Carole Hamel : Un des pivots majeurs de la transmission se fait à travers l’identification, projective etc. et une transmission plus problématique qui se ferait par incorporation plutôt que par introjection. Il ne faut pas oublier la situation tragique de la transmission de la non-transmission.

 

Irma Morosini : Dans les cas de violence familiale sous toutes ses formes, pensez – vous qu’il y ait en rapport avec des fractures dans la transmission ?

S. Arpin : Une famille qui perdrait le cadre de la différence des générations, des sexes etc. se verrait basculer dans la possible violence.  Maintenant, la violence peut être l’élément qui se transmet dans une chaîne générationnelle jusqu’à ce qu’un membre élabore et symbolise les agirs pour transmettre autre chose.

 

Irma Morosini : Pouvez – vous nous raconter votre manière d’aborder le travail avec des familles et de couple dans votre institution canadienne ?

S. Arpin : Nous suivons principalement le modèle français psychanalytique introduit par Ruffiot, Eiguer, Decherf et Caillot.  Nous nous appuyons beaucoup sur la théorisation de Kaës.

 

Irma Morosini : Quelles sont les consultations et les problèmes les plus fréquents des couples  et familles du Canada ?

Carole Hamel : Plusieurs demandes touchent les familles reconstituées.  La famille consulte suite à une séparation pour les douleurs des enfants.  Pour le reste tout dépend du cadre dans lequel l’intervenant exerce.
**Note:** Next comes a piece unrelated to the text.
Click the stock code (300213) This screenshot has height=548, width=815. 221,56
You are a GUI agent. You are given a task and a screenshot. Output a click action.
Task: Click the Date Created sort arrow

Psychiatrie, délinquances etc.

 

Irma Morosini : Comment voyez-vous la famille aujourd’hui ?

Carole Hamel : Difficile pour nous de répondre à cette question, nous n’avons pas une position sociologique.

 

Irma Morosini : La clôture du Congrès International approche, savez-vous où et quand aura lieu le prochain Congrès de TFP et quel en sera le sujet ?

S. Arpin : Probablement que le prochain congrès aura lieu, en Espagne, à Barcelone, en juillet 2008.

 

Irma Morosini : Merci beaucoup pour ces répons qui paraîtront dans le prochain numéro de la Revue Psychanalyse & Intersubjectivité

 


[1] Este tema se desarrolla en el comentario sobre el 2º Congreso Internacional de Terapia Familiar Psicoanalítica publicado en éste número.